How are Security Council resolutions and other international instruments relevant to my work in my national jurisdiction as a prosecutor?


The resolutions are typically adopted upon a finding by the Council of threats to international peace and security, such as from various forms of terrorism.   See The Role of Security Council. Council on Foreign Relations,  (August 12, 2021); see also,Operations%20and%20Special%20Political%20Missions (discussing the role of the Security Council in maintaining international peace and security).  The treaties are negotiated and ratified by Members States under the UN umbrella in response to a need for cross-border action to tackle problems like terrorism and corruption, which by their nature do not respect national boundaries.   Knowledge of and adherence to the international instruments and standards, as a practical matter, will often make your job easier.  For example, if your national jurisdiction ratifies an international instrument, as a prosecutor you will receive assistance pursuant to that treaty from all other States which have ratified it, enhancing your ability to receive international assistance and facilitating the prosecution of your cases.  See International Law Aspects of Countering Terrorism,

In addition, knowledge of and adherence to Security Council resolutions and the work of the Council regarding, for example, terrorism and the threat posed by specific groups such as ISIL or Al-Qaeda, will inform you as to the threat posed by these groups in your region and national jurisdiction, which can be useful in the investigation and prosecution of cases.  Further, adherence to the resolutions by Member States can help to lessen the threat these groups pose to international peace and security, thereby benefitting the global community.

How do I save victims’ lives at the scene of a terrorist incident without destroying the crime scene?


The short answer is – save lives and don’t worry about the crime scene!  Preservation of life should always be the priority of first responders at the scene of a terrorist incident.  The senior investigator should recognise this too.  It is inevitable that the life saving process means that first responders will leave traces of their presence at the scene – footprints, DNA, fibres and so on – and take some forensic evidence away from the scene when they leave.  This is, after all, what Locard’s Principle is about: every contact leaves a trace.  Having said this, damage to vital forensic evidence can be minimised by creating a common approach path, so that all responders come and go using the same route. It’s vital too that access to the crime scene is kept to a minimum and that a record is kept of every person entering the scene and the reason for their presence there – a crime scene log.  Once the life saving is over, the scene should then be preserved for the crime scene investigators to start the process of collecting forensic samples and working out what was left by the criminals and what was left by first responders. They will refer to the crime scene log to help them eliminate samples left accidentally by those involved in the all important life saving process.    

What are the rules for using special investigative techniques?
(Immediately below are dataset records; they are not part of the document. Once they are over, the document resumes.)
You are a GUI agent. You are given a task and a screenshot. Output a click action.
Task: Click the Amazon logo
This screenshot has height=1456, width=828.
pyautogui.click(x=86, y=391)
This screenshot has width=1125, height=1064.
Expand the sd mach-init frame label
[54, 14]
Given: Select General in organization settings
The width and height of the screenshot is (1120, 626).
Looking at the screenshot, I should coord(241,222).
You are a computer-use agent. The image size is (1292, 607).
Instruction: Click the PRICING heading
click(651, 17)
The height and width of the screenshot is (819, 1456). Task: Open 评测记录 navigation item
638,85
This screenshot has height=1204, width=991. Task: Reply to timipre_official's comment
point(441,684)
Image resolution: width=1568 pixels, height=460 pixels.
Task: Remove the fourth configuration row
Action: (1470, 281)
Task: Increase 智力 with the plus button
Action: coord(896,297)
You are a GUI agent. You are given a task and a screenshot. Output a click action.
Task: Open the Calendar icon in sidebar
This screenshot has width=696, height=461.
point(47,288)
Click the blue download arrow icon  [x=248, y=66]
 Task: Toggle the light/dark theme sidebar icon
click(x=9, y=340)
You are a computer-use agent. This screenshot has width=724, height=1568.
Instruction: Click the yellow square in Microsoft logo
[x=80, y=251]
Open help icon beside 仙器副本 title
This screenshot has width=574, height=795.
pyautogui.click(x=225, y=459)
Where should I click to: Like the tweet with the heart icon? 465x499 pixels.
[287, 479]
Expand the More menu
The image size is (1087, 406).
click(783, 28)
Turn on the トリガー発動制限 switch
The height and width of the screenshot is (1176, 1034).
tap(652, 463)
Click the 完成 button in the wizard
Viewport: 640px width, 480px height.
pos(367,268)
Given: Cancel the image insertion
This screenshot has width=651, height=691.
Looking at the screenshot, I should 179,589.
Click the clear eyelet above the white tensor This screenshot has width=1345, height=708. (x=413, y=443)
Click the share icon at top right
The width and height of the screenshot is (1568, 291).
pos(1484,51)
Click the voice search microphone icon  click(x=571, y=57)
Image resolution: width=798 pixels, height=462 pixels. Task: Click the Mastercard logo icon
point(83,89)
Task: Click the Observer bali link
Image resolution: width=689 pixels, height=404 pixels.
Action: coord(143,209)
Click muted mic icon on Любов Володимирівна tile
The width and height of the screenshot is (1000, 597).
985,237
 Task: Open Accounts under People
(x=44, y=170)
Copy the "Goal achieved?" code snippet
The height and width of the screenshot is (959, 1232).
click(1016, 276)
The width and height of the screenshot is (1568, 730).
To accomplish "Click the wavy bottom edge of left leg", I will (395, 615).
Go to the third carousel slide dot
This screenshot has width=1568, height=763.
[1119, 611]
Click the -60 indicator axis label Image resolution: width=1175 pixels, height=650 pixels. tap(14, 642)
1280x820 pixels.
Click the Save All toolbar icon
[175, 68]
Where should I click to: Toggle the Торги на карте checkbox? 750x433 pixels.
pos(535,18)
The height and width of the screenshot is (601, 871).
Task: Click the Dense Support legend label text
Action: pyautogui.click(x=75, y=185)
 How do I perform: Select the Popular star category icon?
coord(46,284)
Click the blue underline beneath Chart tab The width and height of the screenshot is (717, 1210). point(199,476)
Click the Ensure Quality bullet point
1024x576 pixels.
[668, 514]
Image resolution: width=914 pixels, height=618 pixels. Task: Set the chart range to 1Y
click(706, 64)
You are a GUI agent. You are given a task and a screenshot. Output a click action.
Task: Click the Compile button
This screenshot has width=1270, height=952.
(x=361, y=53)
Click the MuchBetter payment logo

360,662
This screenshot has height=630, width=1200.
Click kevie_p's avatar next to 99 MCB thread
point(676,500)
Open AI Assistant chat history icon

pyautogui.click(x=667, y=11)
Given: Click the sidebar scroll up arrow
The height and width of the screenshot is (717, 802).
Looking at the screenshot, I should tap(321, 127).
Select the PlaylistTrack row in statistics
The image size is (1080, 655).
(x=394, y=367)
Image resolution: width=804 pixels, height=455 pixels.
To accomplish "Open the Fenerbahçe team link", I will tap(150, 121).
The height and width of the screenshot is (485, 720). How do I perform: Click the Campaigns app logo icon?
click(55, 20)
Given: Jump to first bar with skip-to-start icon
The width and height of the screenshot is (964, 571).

Whilst the law and procedure on special investigative techniques are specific to each jurisdiction, there are some fundamental principles that underpin the use of the techniques and these are common to all countries.  

Special investigative techniques – covert surveillance of one form or another – are vital tools in the pursuit of terrorists.  The issue with them is that they tend to undermine the human rights of those they are used to investigate or, worse still, of innocent people who encounter the subject of the investigation in their everyday lives.  It’s usually the right to privacy which is undermined most readily by the techniques.  That’s why most countries have special laws and procedures designed to ensure that the techniques are not abused.

The four fundamental principles that underpin the use of these techniques are called the human rights principles.  They are: Proportionality, Legality, Accountability and Necessity (so we can use the nemonic ‘PLAN’ to remember them).

Proportionality – is the objective proportional to the technique?

Legality – is the use of the technique legal in the circumstances?

Accountability – is the use of the technique correctly authorised and recorded?

Necessity – is it necessary to use the technique in the circumstances, or could a less intrusive technique achieve the same objective?

All four principles must be adhered to.